3. Keep the skin of the fruits like apple and pear to preserve the fiber content.

4. Include whole grains – buckwheat, millet, quinoa, foxtail millet – in your daily diet. These millet and whole grain products are high in fiber and can easily replace white rice.

5. Replace gluten-rich flours with oatmeal: Oatmeal is a readily available source of fiber, and you can replace a majority of the flours / atta with oatmeal flour.

6. Add chia seeds to your yogurt: Chia seeds are a very popular superfood, but did you know that they contain up to 10g of fiber in just two tablespoons and cover about 40% of the recommended daily allowance. Add chia seeds to yogurt or dips, including salads.

7. Stop juicing your fruits: Although fruits are powerhouses for vitamins and nutrients, they can add more calories and less fiber when compared to eating whole fruits. So stop juicing your fruits, consume them as they are.

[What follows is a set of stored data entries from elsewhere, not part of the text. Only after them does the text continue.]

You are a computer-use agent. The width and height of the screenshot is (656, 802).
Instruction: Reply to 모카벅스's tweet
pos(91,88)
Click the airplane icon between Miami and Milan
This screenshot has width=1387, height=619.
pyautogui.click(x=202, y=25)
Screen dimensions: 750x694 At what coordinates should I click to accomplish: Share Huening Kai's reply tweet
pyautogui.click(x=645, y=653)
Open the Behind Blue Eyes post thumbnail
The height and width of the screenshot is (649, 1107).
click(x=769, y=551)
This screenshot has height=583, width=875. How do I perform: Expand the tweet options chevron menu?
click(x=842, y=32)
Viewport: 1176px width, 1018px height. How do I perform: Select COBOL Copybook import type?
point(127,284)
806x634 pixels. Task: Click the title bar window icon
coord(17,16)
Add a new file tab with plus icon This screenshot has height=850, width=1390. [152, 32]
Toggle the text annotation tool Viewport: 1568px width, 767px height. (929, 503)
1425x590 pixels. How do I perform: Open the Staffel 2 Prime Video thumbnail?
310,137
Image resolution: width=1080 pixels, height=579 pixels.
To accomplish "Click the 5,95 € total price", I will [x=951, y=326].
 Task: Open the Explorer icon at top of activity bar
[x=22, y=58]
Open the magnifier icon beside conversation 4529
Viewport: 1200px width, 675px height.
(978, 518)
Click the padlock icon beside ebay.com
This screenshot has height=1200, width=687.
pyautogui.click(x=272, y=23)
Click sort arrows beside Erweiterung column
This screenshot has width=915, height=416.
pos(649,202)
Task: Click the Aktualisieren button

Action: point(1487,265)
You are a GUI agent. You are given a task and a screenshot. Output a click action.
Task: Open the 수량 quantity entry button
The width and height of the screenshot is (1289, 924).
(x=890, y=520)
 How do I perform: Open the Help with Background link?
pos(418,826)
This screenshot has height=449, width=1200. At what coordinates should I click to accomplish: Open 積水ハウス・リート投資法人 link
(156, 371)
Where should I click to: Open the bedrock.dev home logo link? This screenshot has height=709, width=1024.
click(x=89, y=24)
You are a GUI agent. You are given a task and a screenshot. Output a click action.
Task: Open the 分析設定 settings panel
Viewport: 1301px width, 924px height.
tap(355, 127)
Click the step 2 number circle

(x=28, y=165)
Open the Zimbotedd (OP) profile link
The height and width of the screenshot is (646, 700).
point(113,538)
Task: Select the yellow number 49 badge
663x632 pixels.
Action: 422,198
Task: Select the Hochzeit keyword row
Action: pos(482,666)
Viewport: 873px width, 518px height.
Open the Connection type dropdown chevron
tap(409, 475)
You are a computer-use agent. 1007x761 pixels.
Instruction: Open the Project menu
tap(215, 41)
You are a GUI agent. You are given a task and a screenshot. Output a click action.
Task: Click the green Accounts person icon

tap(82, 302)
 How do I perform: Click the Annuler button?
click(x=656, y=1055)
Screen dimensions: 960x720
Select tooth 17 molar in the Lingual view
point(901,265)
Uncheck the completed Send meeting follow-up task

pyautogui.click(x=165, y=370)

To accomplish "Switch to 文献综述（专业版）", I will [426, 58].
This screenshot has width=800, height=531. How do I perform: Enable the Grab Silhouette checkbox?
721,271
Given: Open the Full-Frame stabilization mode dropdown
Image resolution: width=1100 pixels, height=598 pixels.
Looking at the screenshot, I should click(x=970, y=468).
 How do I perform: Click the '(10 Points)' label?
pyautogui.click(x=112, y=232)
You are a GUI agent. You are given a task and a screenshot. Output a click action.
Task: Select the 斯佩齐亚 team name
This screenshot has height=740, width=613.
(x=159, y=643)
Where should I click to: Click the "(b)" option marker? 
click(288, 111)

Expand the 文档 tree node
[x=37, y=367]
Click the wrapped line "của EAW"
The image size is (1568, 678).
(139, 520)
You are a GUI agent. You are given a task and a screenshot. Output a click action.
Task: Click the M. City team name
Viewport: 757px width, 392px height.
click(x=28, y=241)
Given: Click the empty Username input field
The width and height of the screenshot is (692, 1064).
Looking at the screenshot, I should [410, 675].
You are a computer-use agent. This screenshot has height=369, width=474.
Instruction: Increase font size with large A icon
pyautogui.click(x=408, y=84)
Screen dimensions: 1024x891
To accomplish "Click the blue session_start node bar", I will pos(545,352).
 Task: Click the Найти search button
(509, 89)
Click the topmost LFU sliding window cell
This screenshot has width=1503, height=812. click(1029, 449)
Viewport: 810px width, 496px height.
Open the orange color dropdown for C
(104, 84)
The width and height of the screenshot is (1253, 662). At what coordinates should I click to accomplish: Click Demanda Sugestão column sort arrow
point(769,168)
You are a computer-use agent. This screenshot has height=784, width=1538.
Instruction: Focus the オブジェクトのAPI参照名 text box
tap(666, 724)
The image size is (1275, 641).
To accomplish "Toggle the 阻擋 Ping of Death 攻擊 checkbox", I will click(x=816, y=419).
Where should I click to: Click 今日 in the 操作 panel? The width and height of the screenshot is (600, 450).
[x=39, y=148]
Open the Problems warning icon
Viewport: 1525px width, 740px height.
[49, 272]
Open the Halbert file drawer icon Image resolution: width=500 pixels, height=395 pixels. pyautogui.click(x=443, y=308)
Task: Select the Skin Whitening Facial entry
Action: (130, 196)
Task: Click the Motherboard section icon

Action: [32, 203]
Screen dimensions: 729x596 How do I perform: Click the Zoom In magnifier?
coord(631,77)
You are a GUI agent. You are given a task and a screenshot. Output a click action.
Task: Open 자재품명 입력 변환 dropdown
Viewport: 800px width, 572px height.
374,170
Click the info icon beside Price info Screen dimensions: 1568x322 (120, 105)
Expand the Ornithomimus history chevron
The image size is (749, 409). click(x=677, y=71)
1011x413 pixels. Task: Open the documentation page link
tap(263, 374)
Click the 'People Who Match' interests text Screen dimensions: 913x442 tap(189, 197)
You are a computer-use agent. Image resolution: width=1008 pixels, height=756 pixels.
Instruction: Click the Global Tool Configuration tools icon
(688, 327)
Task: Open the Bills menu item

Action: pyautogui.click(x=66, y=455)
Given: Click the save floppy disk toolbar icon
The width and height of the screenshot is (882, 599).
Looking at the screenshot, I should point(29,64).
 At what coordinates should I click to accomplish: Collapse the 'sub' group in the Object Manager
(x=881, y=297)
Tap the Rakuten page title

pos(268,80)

8. Nuts when you are hungry: Take a small pack of nuts such as almonds, walnuts and pistachios with you and eat them when you are hungry.

9. Switch to whole grain breads instead of white bread: If you can't go without bread, switch to these healthier options, and whole grain breads are one of them.

10. Sprinkle nuts on top of oatmeal: If you start your day with an oatmeal-rich breakfast, don't forget to sprinkle some nuts and seeds for the added benefit of fiber.

11. Snack on Raw Vegetables: Fancy a snack – grab a raw carrot or cucumber and snack on it.

12. Add barley to the soup: Barley is a good example of insoluble fiber that won't dissolve in water. It is high in beta-glucan, which lowers cholesterol and regulates blood sugar levels. Include barley in your vegetable soups for a good dose of fiber in your daily diet.